*PROMPT*:
Return every record verbatim.

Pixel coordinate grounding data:
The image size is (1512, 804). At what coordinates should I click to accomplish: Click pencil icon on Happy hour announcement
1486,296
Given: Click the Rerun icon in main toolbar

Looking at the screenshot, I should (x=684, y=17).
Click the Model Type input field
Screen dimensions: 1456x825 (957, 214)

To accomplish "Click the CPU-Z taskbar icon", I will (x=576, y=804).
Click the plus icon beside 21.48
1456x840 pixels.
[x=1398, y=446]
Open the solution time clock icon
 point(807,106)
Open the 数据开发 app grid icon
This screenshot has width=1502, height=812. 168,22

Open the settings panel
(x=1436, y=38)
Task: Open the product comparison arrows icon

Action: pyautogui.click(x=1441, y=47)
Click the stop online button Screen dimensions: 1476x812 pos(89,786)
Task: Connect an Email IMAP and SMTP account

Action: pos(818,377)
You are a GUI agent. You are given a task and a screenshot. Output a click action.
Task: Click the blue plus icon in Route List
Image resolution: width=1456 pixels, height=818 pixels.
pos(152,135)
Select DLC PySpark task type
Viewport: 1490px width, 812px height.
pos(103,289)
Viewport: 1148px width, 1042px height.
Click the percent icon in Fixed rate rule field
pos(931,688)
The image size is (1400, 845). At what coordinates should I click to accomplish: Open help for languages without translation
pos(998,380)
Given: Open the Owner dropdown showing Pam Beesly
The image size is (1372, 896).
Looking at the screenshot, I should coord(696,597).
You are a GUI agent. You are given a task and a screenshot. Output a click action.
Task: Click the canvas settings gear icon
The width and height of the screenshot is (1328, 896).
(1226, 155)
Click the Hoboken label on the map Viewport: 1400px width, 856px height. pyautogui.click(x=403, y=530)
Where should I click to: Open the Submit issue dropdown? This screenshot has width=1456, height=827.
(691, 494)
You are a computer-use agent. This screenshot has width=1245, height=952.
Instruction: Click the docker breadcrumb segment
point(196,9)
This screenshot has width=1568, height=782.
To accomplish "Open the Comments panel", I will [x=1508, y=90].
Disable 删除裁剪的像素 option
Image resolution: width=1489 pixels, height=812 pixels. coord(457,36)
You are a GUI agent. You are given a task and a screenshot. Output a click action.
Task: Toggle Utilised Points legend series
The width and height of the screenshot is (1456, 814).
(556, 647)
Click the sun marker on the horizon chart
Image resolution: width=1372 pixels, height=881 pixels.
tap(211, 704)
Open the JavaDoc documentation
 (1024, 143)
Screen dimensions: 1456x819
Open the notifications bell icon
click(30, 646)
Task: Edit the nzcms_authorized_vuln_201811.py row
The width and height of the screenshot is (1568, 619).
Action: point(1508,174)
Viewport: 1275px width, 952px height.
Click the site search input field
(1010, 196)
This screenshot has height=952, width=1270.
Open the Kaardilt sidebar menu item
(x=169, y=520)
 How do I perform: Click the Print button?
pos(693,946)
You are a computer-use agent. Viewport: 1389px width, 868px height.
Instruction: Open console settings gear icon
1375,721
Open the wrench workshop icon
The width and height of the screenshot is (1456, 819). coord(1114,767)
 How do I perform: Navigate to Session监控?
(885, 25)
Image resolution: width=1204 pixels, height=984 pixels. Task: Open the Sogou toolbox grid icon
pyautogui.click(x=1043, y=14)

*EXERCISE OUTPUT*:
The image size is (1512, 804). At what coordinates should I click to accomplish: Click pencil icon on Happy hour announcement
1486,296
Given: Click the Rerun icon in main toolbar

Looking at the screenshot, I should (x=684, y=17).
Click the Model Type input field
Screen dimensions: 1456x825 (957, 214)

To accomplish "Click the CPU-Z taskbar icon", I will (x=576, y=804).
Click the plus icon beside 21.48
1456x840 pixels.
[x=1398, y=446]
Open the solution time clock icon
 point(807,106)
Open the 数据开发 app grid icon
This screenshot has width=1502, height=812. 168,22

Open the settings panel
(x=1436, y=38)
Task: Open the product comparison arrows icon

Action: pyautogui.click(x=1441, y=47)
Click the stop online button Screen dimensions: 1476x812 pos(89,786)
Task: Connect an Email IMAP and SMTP account

Action: pos(818,377)
You are a GUI agent. You are given a task and a screenshot. Output a click action.
Task: Click the blue plus icon in Route List
Image resolution: width=1456 pixels, height=818 pixels.
pos(152,135)
Select DLC PySpark task type
Viewport: 1490px width, 812px height.
pos(103,289)
Viewport: 1148px width, 1042px height.
Click the percent icon in Fixed rate rule field
pos(931,688)
The image size is (1400, 845). At what coordinates should I click to accomplish: Open help for languages without translation
pos(998,380)
Given: Open the Owner dropdown showing Pam Beesly
The image size is (1372, 896).
Looking at the screenshot, I should coord(696,597).
You are a GUI agent. You are given a task and a screenshot. Output a click action.
Task: Click the canvas settings gear icon
The width and height of the screenshot is (1328, 896).
(1226, 155)
Click the Hoboken label on the map Viewport: 1400px width, 856px height. pyautogui.click(x=403, y=530)
Where should I click to: Open the Submit issue dropdown? This screenshot has width=1456, height=827.
(691, 494)
You are a computer-use agent. This screenshot has width=1245, height=952.
Instruction: Click the docker breadcrumb segment
point(196,9)
This screenshot has width=1568, height=782.
To accomplish "Open the Comments panel", I will [x=1508, y=90].
Disable 删除裁剪的像素 option
Image resolution: width=1489 pixels, height=812 pixels. coord(457,36)
You are a GUI agent. You are given a task and a screenshot. Output a click action.
Task: Toggle Utilised Points legend series
The width and height of the screenshot is (1456, 814).
(556, 647)
Click the sun marker on the horizon chart
Image resolution: width=1372 pixels, height=881 pixels.
tap(211, 704)
Open the JavaDoc documentation
 (1024, 143)
Screen dimensions: 1456x819
Open the notifications bell icon
click(30, 646)
Task: Edit the nzcms_authorized_vuln_201811.py row
The width and height of the screenshot is (1568, 619).
Action: point(1508,174)
Viewport: 1275px width, 952px height.
Click the site search input field
(1010, 196)
This screenshot has height=952, width=1270.
Open the Kaardilt sidebar menu item
(x=169, y=520)
 How do I perform: Click the Print button?
pos(693,946)
You are a computer-use agent. Viewport: 1389px width, 868px height.
Instruction: Open console settings gear icon
1375,721
Open the wrench workshop icon
The width and height of the screenshot is (1456, 819). coord(1114,767)
 How do I perform: Navigate to Session监控?
(885, 25)
Image resolution: width=1204 pixels, height=984 pixels. Task: Open the Sogou toolbox grid icon
pyautogui.click(x=1043, y=14)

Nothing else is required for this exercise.